TASK TO COMPLETE »
Beginning with the line that contains "Given: Open the", write out each remaining line of the records below exactly. Do not copy any picture.

DATA EXTRACTS »
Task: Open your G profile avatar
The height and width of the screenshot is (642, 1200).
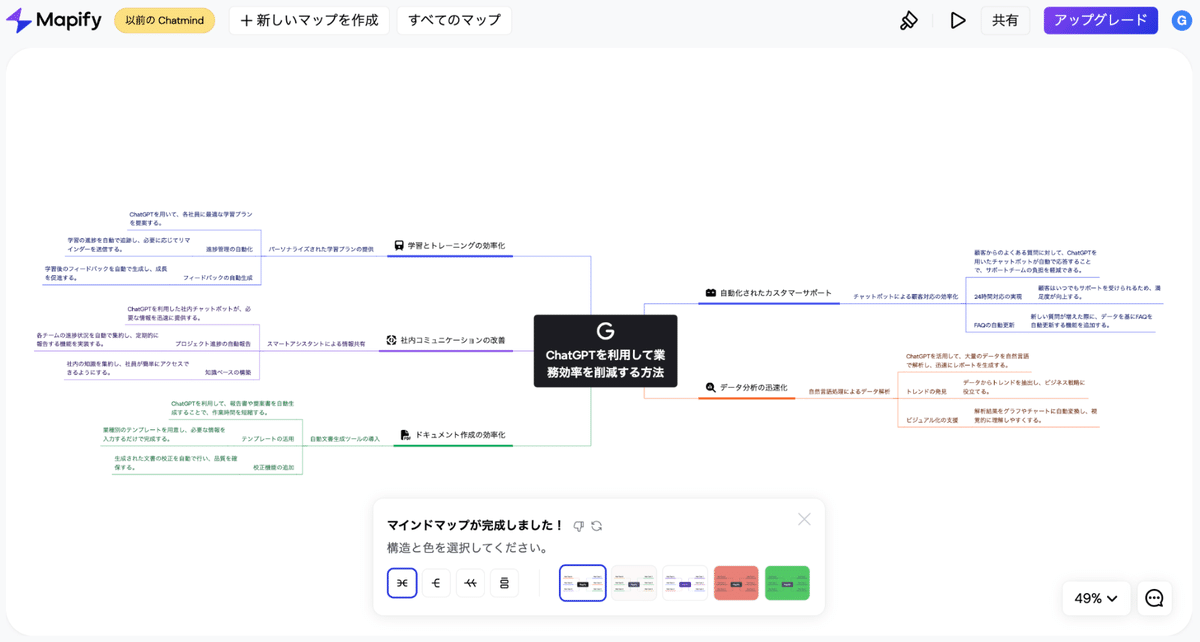Action: pos(1183,19)
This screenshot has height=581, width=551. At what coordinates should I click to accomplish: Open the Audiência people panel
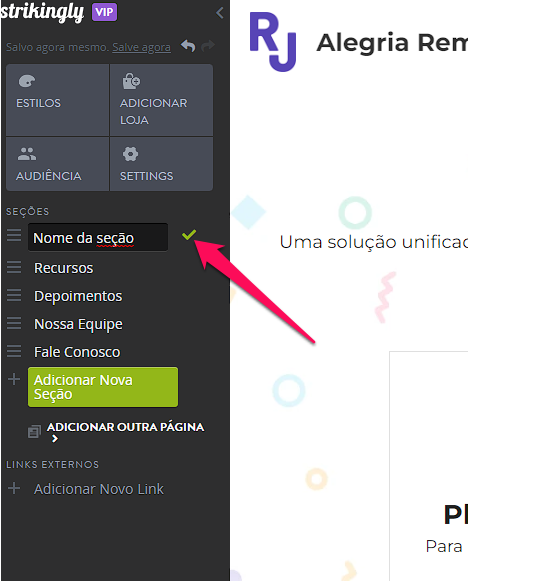click(x=57, y=164)
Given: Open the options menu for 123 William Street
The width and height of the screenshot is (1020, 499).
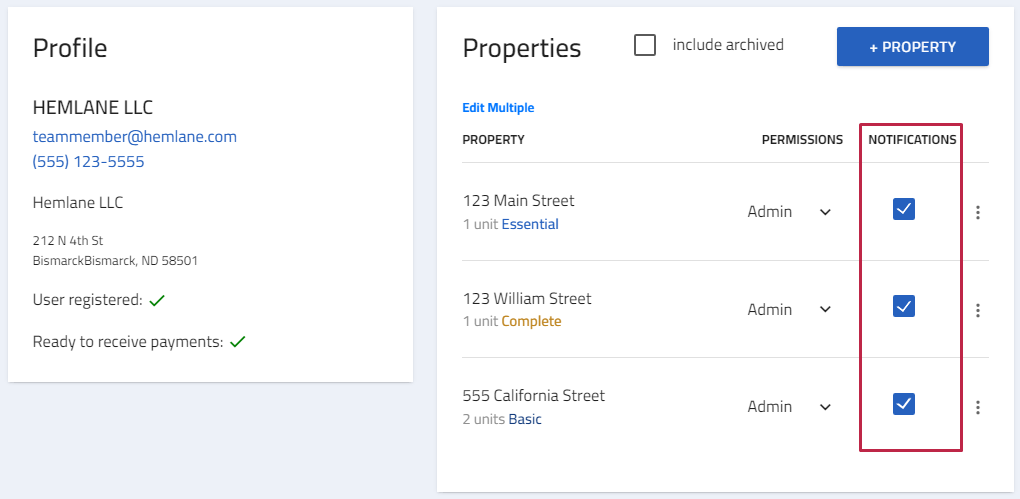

REPLY TO THE EXERCISE »
Given: Open the options menu for 123 William Street
The width and height of the screenshot is (1020, 499).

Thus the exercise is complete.